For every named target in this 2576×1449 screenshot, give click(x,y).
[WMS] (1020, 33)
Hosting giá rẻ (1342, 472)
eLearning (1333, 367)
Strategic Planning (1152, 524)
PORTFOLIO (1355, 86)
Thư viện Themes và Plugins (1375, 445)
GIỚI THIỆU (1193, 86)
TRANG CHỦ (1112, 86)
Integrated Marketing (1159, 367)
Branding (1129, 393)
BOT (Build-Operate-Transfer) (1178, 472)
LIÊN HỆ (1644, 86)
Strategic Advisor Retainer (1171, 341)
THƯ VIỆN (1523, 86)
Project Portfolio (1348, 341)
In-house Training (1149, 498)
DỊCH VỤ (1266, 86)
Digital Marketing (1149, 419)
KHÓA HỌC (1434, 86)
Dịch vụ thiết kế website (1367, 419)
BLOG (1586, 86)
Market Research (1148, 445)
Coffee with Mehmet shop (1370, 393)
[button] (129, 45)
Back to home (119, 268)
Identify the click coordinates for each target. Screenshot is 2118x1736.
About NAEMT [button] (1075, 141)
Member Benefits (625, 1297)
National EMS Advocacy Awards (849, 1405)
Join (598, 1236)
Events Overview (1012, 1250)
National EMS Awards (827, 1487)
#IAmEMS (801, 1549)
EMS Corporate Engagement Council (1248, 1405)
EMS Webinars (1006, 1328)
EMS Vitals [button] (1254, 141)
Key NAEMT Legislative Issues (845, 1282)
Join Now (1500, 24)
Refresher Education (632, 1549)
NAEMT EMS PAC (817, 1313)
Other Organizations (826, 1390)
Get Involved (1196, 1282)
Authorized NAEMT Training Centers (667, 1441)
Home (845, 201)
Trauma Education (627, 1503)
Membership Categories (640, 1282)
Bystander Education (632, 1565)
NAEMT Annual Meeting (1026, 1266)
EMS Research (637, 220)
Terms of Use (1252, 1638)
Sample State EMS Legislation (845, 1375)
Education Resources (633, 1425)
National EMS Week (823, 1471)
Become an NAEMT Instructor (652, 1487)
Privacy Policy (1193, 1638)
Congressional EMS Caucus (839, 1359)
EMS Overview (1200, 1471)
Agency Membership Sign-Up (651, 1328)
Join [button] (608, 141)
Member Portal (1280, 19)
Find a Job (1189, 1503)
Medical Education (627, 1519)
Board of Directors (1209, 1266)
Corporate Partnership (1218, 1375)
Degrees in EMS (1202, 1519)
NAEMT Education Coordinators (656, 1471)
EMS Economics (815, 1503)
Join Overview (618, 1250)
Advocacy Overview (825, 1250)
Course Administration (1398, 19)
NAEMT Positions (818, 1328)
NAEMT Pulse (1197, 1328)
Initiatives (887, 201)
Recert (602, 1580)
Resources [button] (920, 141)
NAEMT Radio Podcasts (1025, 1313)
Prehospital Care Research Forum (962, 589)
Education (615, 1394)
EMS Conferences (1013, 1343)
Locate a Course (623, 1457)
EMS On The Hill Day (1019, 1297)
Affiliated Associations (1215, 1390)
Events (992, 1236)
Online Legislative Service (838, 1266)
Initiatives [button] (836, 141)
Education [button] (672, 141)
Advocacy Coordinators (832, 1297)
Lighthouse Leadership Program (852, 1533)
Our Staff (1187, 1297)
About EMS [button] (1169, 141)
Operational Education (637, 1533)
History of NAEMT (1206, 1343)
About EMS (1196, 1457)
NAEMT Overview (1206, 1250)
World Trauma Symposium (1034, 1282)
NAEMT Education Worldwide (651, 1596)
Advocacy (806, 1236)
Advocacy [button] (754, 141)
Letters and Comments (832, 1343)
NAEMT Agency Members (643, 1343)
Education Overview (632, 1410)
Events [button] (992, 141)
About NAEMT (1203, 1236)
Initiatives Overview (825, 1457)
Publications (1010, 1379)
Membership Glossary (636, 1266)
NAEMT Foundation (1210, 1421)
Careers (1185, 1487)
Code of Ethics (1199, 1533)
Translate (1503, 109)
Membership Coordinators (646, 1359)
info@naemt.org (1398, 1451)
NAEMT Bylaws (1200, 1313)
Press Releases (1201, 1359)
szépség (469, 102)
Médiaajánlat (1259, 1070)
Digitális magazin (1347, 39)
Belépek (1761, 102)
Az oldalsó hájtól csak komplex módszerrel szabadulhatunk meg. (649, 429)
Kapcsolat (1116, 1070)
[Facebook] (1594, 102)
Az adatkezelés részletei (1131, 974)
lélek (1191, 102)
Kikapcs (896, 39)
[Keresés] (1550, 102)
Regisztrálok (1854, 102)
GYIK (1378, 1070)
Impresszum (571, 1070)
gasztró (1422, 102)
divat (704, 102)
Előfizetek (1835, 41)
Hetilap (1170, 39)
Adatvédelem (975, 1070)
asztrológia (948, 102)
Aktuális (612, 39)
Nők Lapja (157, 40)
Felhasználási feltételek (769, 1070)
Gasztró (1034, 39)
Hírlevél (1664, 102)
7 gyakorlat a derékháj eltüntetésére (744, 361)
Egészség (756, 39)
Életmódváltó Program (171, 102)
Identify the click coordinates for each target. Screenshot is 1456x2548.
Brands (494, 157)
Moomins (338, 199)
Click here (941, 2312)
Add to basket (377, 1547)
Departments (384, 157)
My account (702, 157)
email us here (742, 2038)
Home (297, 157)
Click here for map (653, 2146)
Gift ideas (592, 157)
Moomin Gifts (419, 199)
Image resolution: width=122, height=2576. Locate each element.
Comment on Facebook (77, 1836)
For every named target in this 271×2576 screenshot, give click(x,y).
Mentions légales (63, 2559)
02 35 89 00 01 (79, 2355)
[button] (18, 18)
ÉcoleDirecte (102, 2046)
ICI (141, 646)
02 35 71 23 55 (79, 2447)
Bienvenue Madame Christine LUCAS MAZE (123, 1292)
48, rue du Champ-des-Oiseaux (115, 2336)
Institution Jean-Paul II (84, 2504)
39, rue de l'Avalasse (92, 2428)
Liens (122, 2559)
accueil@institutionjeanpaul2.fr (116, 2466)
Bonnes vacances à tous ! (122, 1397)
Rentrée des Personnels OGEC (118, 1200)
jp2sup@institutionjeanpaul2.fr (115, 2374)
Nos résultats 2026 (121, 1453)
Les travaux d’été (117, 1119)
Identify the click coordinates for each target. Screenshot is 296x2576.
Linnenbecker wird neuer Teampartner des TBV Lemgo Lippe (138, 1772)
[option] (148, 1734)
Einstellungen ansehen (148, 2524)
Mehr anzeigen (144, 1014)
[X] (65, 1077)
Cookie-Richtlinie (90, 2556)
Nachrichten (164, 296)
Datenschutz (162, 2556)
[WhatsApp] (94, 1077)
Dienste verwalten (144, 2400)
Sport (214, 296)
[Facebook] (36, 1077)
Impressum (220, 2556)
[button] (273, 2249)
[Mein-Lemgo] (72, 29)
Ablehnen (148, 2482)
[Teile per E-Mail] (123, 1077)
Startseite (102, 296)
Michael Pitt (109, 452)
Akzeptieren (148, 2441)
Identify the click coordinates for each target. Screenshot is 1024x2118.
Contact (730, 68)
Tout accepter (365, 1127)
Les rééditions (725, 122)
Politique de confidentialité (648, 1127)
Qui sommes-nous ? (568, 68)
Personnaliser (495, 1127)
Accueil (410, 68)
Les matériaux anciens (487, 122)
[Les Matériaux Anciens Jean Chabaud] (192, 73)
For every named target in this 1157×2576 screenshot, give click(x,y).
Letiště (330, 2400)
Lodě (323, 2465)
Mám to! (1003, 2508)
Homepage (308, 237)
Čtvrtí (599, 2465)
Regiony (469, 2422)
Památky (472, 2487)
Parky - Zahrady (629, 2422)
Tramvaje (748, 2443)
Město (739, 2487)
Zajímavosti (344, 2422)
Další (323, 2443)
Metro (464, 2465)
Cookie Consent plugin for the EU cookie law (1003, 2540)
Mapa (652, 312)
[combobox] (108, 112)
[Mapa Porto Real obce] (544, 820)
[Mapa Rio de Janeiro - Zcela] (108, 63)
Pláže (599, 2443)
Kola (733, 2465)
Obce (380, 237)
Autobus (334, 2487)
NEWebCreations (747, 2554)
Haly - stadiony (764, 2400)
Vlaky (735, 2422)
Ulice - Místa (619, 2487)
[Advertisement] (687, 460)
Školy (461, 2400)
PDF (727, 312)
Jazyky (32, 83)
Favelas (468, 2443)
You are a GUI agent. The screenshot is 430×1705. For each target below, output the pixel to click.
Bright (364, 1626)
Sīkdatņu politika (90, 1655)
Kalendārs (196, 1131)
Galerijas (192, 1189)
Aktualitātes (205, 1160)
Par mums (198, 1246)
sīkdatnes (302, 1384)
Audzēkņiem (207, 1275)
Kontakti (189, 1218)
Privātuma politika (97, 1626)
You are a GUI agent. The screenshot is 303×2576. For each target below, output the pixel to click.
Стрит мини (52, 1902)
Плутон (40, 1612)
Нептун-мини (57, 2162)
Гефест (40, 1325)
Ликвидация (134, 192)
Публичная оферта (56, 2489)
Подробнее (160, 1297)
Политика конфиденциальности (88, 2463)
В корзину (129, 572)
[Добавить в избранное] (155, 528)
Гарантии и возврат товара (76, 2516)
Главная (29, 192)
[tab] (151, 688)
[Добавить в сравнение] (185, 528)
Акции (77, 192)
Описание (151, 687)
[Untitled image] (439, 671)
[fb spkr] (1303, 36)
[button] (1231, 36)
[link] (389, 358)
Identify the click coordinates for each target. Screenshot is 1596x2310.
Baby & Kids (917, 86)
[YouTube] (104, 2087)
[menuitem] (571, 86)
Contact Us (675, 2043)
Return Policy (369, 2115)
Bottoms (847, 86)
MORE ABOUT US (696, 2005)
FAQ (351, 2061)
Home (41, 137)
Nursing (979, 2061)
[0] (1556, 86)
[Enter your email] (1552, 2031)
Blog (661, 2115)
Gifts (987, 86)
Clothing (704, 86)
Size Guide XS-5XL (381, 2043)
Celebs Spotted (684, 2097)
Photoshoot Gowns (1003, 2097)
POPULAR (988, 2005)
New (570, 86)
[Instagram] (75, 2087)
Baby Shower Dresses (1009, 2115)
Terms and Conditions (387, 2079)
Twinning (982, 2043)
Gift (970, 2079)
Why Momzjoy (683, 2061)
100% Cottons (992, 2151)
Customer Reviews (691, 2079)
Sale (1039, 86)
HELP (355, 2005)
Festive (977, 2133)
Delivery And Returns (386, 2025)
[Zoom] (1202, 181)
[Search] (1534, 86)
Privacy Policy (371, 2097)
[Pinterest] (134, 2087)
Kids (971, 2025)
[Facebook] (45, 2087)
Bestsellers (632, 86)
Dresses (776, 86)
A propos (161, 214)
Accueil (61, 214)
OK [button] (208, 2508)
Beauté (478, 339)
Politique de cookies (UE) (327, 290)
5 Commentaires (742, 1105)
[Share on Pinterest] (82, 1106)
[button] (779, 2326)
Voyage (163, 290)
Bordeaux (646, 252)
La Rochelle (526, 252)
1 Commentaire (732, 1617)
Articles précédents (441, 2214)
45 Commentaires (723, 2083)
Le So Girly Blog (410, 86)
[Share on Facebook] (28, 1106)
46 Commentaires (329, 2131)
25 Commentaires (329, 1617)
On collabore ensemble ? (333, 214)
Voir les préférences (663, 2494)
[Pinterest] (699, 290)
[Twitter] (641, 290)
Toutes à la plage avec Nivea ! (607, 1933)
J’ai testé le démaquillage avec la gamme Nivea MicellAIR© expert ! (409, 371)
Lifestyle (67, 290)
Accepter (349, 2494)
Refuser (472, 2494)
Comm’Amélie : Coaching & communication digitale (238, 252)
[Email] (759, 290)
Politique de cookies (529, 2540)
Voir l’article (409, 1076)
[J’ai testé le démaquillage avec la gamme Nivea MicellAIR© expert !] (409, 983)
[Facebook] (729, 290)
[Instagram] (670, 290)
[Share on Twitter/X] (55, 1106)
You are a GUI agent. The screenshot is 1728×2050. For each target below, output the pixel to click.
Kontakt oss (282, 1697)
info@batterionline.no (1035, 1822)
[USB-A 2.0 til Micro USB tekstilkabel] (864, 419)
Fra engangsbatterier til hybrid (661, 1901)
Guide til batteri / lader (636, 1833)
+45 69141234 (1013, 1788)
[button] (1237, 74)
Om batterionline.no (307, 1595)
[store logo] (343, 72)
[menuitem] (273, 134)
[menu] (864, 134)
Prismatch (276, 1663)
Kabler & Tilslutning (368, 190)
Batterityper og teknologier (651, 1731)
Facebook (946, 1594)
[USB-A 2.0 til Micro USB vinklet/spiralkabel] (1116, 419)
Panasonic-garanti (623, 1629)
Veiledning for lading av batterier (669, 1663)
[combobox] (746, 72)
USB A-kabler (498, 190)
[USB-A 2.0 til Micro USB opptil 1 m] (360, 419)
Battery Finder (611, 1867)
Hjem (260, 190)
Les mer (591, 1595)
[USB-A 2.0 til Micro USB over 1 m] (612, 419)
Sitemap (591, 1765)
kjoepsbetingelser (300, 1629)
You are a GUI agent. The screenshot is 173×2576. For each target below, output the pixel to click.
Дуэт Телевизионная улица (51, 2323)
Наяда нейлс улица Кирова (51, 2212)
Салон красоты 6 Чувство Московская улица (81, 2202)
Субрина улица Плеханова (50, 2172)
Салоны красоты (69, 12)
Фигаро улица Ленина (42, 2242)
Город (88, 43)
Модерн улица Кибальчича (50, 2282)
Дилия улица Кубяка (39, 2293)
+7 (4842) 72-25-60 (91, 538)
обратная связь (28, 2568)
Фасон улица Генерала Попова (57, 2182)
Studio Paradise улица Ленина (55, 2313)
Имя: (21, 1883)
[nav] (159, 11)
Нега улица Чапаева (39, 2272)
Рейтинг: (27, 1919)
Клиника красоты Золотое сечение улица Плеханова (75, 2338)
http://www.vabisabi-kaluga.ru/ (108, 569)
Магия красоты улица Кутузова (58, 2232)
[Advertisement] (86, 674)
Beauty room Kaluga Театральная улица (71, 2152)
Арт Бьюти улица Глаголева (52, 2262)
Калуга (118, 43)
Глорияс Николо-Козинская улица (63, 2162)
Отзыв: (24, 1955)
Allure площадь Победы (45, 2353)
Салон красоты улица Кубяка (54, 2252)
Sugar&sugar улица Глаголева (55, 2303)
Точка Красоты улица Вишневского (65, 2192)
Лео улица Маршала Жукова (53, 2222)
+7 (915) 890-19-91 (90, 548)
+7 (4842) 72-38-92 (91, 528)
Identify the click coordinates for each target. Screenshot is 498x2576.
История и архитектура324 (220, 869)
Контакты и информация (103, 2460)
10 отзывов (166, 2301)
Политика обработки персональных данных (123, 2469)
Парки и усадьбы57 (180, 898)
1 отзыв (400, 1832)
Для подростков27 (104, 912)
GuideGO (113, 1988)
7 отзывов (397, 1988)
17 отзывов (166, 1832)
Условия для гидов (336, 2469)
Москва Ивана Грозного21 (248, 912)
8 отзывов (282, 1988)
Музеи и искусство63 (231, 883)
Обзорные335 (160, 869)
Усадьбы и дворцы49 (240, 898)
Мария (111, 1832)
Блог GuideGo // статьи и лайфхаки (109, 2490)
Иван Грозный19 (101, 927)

= = = = =

What the exercise asks: In the entries above, find lines with "give" and copy each.

Completed task:
For every named target in this 2576×1449 screenshot, give click(x,y).
For every named target in this 271×2576 screenshot, give click(x,y).
For every named target in this 1157×2576 screenshot, give click(x,y).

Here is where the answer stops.